Une partie du paysage

« Sur le bassin d’Arcachon, ce genre de chalets peut se vendre jusqu’à 50.000 euros sans que ça ne pose visiblement de problème avec la loi littoral », dénonce Loïc Lassalle, président de l’asso des Chalets Castor. Cette loi n’autorise, en effet, théoriquement que des installations « démontables et transportables ne présentant aucun élément de nature à les ancrer durablement sur le sol. »

Or ces chalets, pour résister aux vents, aux marées et au mouvement de sable, sont solidement bâtis sur pilotis. Ils font même tellement partie du paysage que les bandes dunaires se sont modelées autour d’eux. « Si on les enlève, les risques de submersion pourraient augmenter dans la commune et aucune étude préalable n’a été menée sur le sujet », avance Loïc Lassalle.

Pourtant, la mairie de Sangatte estime que les dés sont jetés. « L’Etat, puis la commission régionale du patrimoine et de l’architecture ont déjà refusé de protéger ces chalets. On regrette cette destruction de soixante ans d’histoire, mais la loi doit être appliquée », souligne le maire, Guy Allemand.

Certains propriétaires ont donc récemment reçu un courrier de la préfecture leur enjoignant de « démanteler et d’évacuer les chalets » avec « une aide financière de l’Etat ». En contrepartie, ils pourront « bénéficier de l’opportunité du projet de la mairie », précise le courrier.

Projet de des cabines de plages démontables

Car cette affaire n’est pas une simple remise en état du littoral. A la place des chalets, la municipalité de Sangatte a prévu d’installer des cabines de plages démontables qui pourront être louées, « en premier lieu aux propriétaires des chalets », précise le maire. La décision a été votée par le conseil municipal en décembre.

« Ces structures démontables vont provoquer davantage de nuisances que les chalets sur la nature. Il va falloir les installer au printemps et les retirer en automne avec des engins qui vont abîmer les dunes et perturber les oiseaux nicheurs », assure Loïc Lassalle qui a demandé audience auprès de la nouvelle sous-préfète de Calais.

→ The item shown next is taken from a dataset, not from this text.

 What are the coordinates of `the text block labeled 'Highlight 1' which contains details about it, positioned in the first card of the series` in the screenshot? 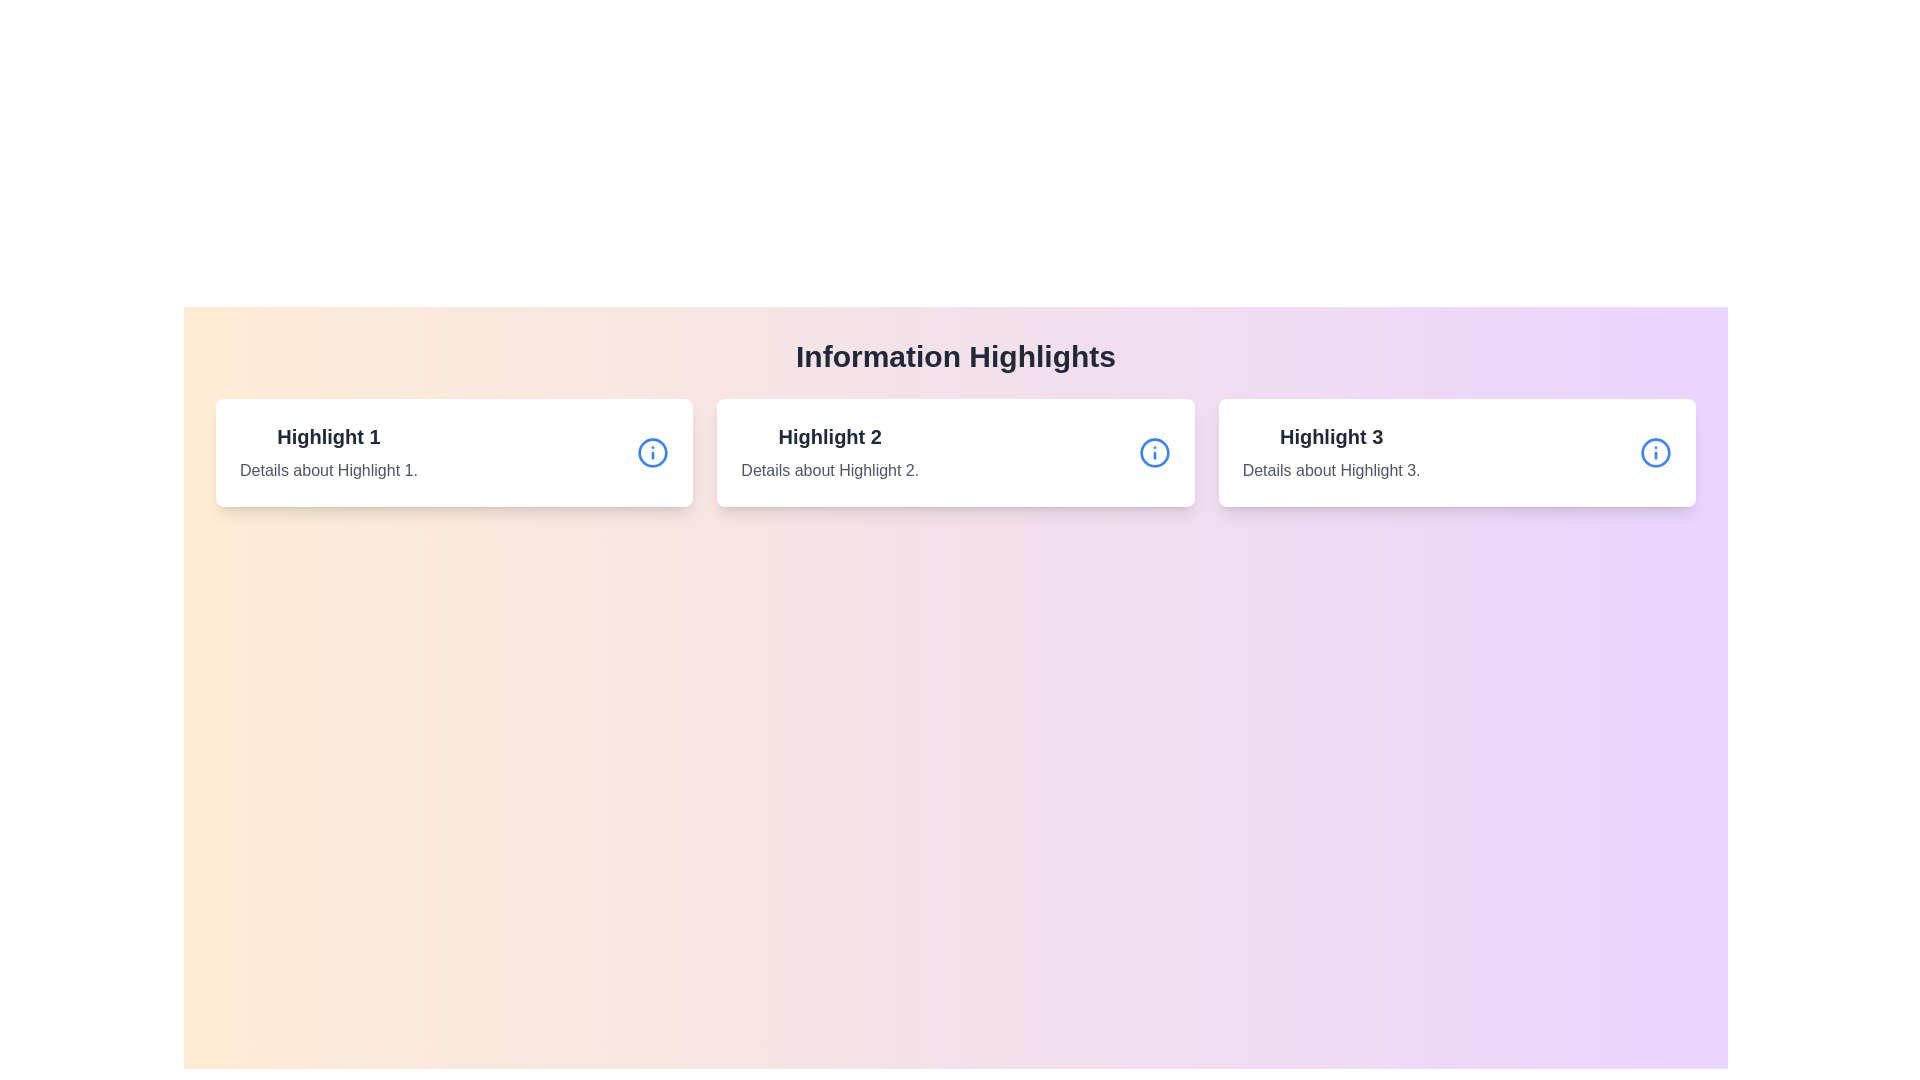 It's located at (328, 452).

L’objectif de l’association est d’obtenir un label d’intérêt patrimonial et touristique pour ces chalets. « Ils représentent un pan de l’histoire régionale, raconte le président des chalets castor. On venait des mines pour profiter de l’air iodé. C’était conseillé par les médecins avec un protocole de mise à l’eau très strict. Pour une arrière-grand-mère de 94 ans, son chalet, c’est toute sa vie ».

Une pétition en ligne

Problème, ces cabanons sont parfois en piteux état. « La municipalité ne nous autorise pas à faire des travaux de rénovation. Elle nourrit d’autres ambitions pour le tourisme », se plaint aussi Loïc Lassalle.

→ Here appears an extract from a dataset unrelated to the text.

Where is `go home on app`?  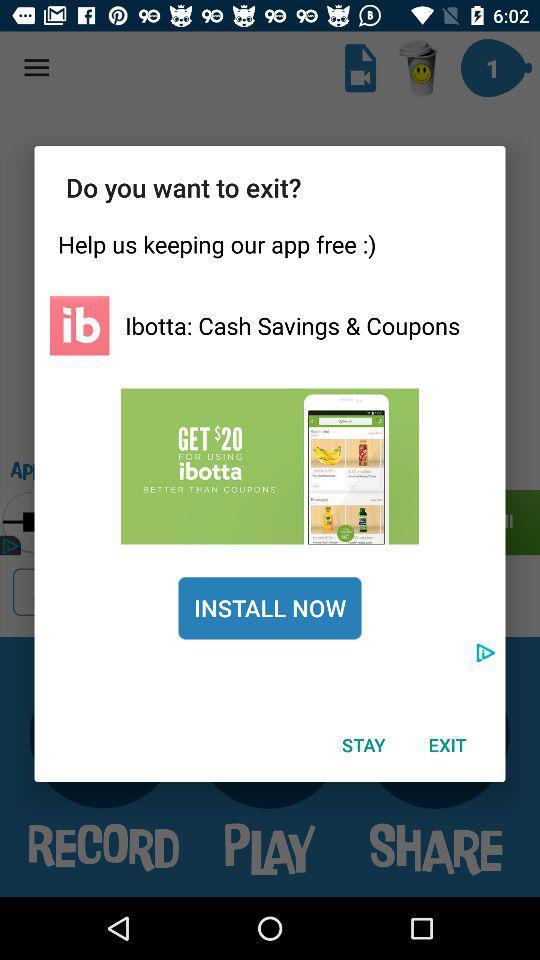
go home on app is located at coordinates (78, 325).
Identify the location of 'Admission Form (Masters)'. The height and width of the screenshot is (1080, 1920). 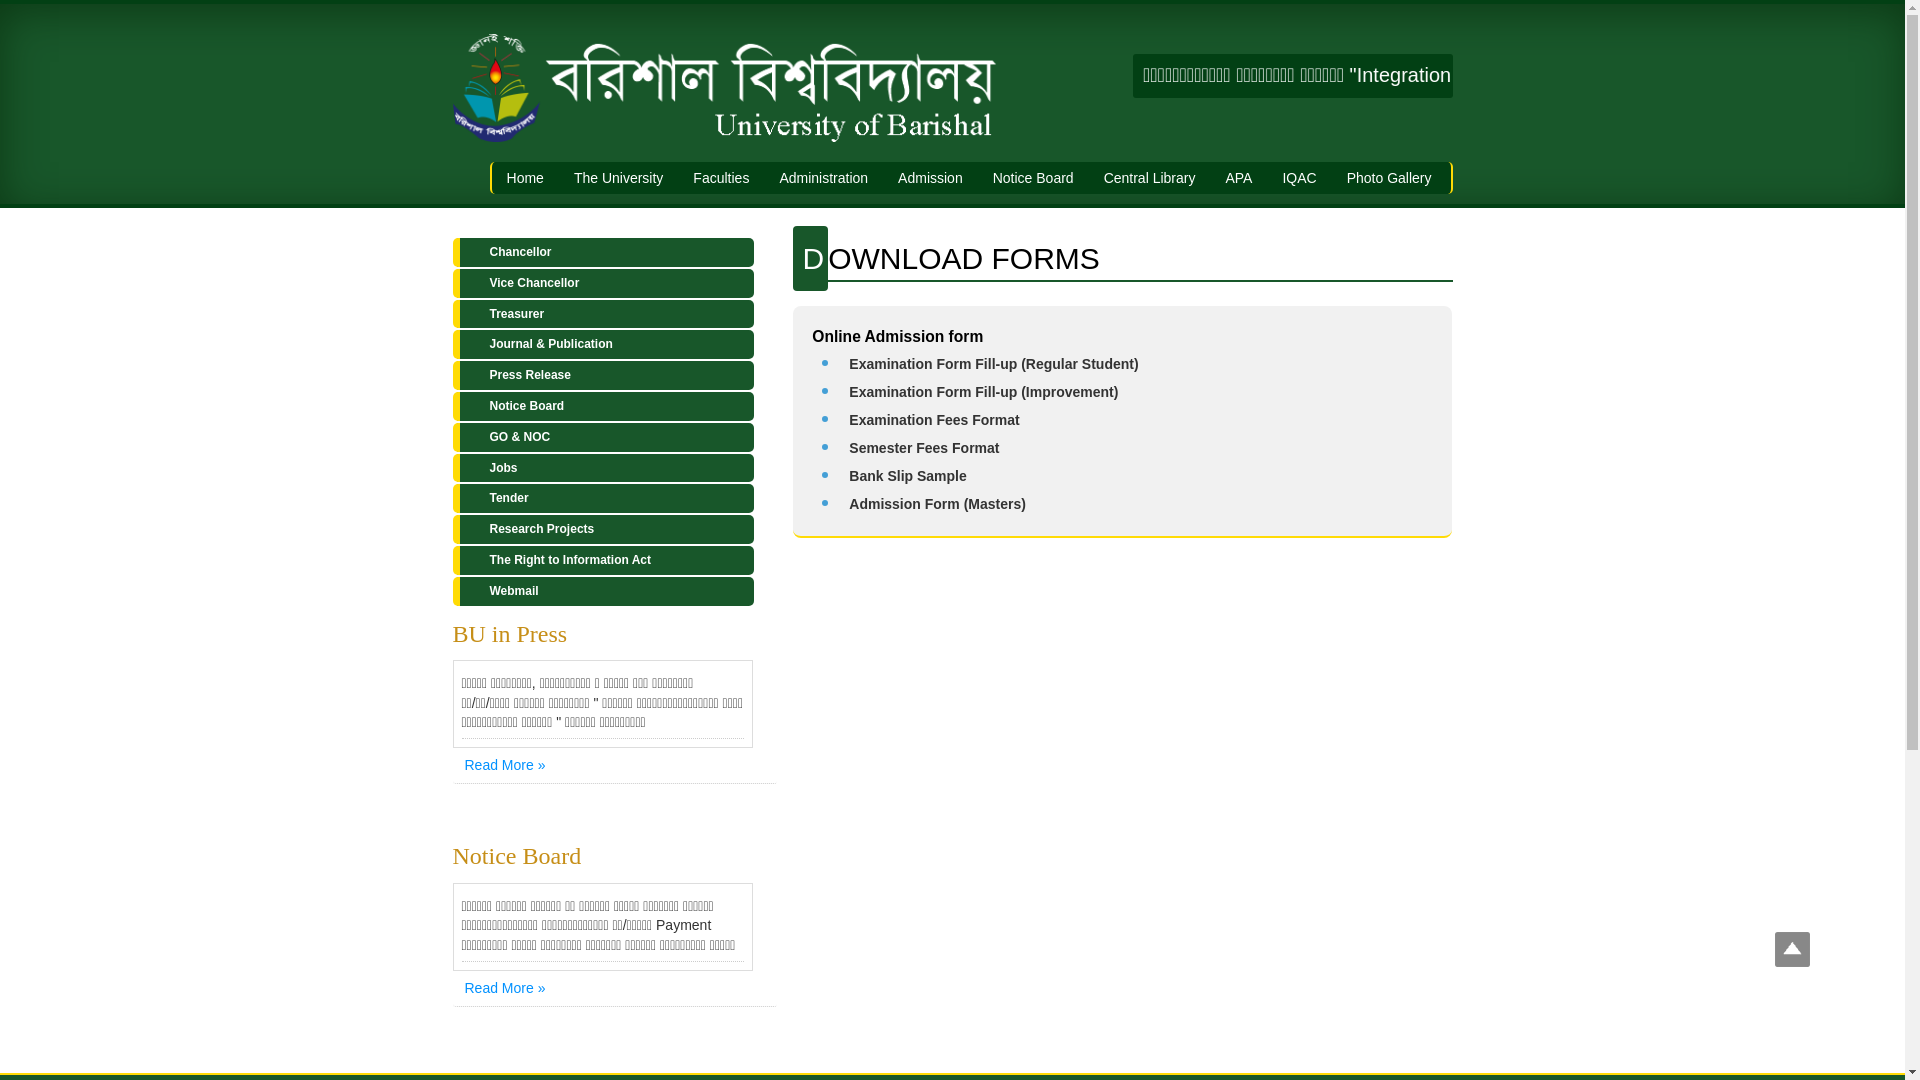
(936, 503).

« Nous ne sommes pas responsables de cette situation et pas question que la municipalité embarque les propriétaires dans un contentieux avec l’Etat, ce qui s’apparenterait à un suicide collectif, répond Guy Allemand. Nous avons obtenu des financements pour la démolition de ces chalets qui ne sont pas tous respectueux de l’environnement. Nous ne pouvons pas faire davantage. »

Le maire avoue qu’il s’agit du « dossier le plus lourd » de sa gestion municipale depuis 2006. « Ça m’étonnerait que des chalets soient démolis pour le 1er mars. Je ne sais pas jusqu’où les exaltations peuvent mener. Ça va être difficilement gérable », s’inquiète-t-il.

Une pétition a été mise en ligne depuis la mi-décembre pour sauvegarder les chalets de Blériot Plage. Elle a recueilli près de 6.800 signatures.